* [EXERCISE MATERIAL]
──────────────────────────────
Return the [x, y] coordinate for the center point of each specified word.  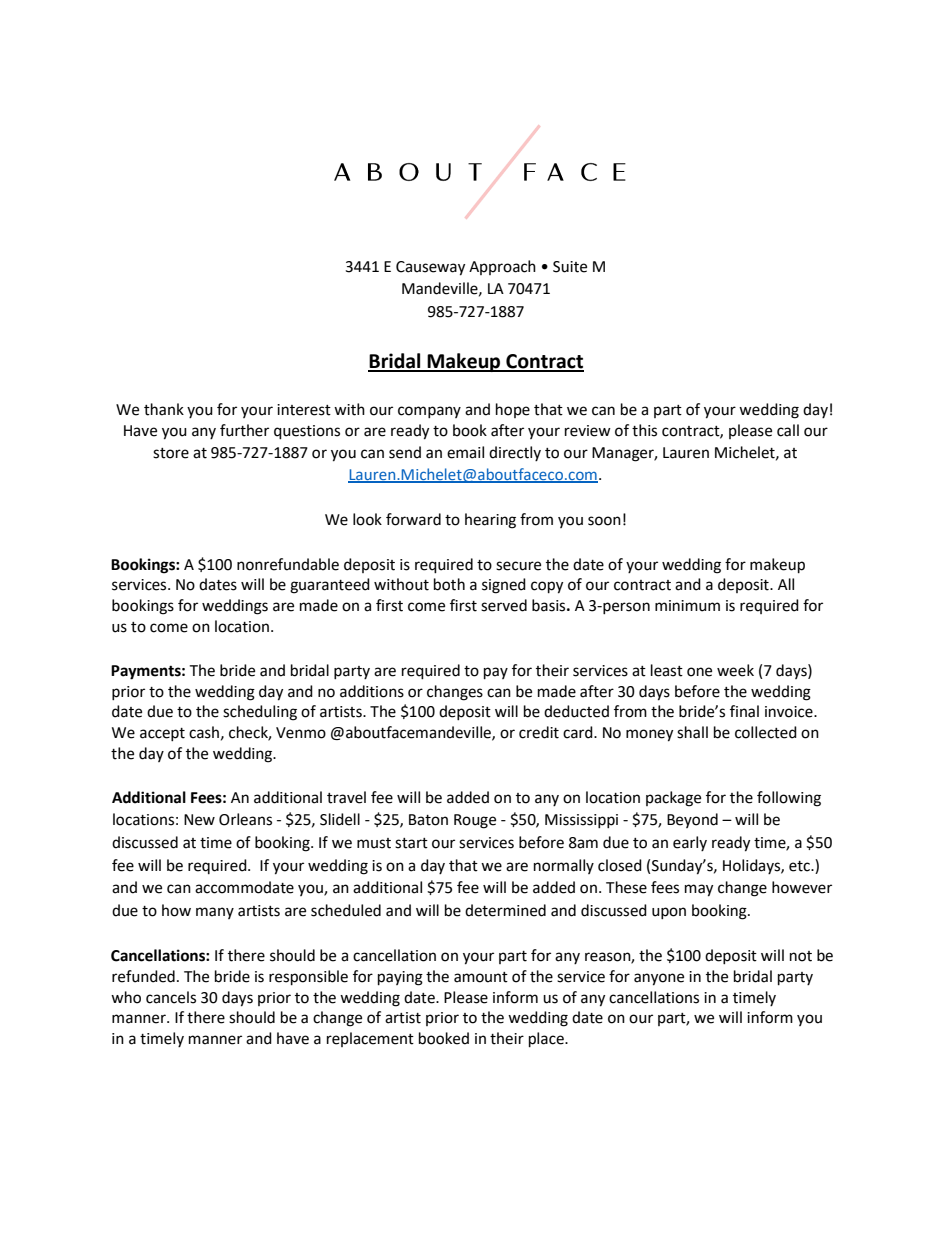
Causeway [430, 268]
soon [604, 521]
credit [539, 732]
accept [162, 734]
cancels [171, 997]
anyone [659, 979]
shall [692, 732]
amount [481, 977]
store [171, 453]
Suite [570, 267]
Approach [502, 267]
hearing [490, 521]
──────────────────────────────
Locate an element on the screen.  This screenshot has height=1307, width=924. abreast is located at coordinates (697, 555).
──────────────────────────────
* [PROBLEM DETAILS] Give everything from the line containing "Return the [x, y]" down to the line containing "hearing [490, 521]", both included, as a JSON list of strings with one string per line and no blank lines. Leave the pictures out.

* [CORRECT RESPONSE]
[
  "Return the [x, y] coordinate for the center point of each specified word.  ",
  "Causeway [430, 268]",
  "soon [604, 521]",
  "credit [539, 732]",
  "accept [162, 734]",
  "cancels [171, 997]",
  "anyone [659, 979]",
  "shall [692, 732]",
  "amount [481, 977]",
  "store [171, 453]",
  "Suite [570, 267]",
  "Approach [502, 267]",
  "hearing [490, 521]"
]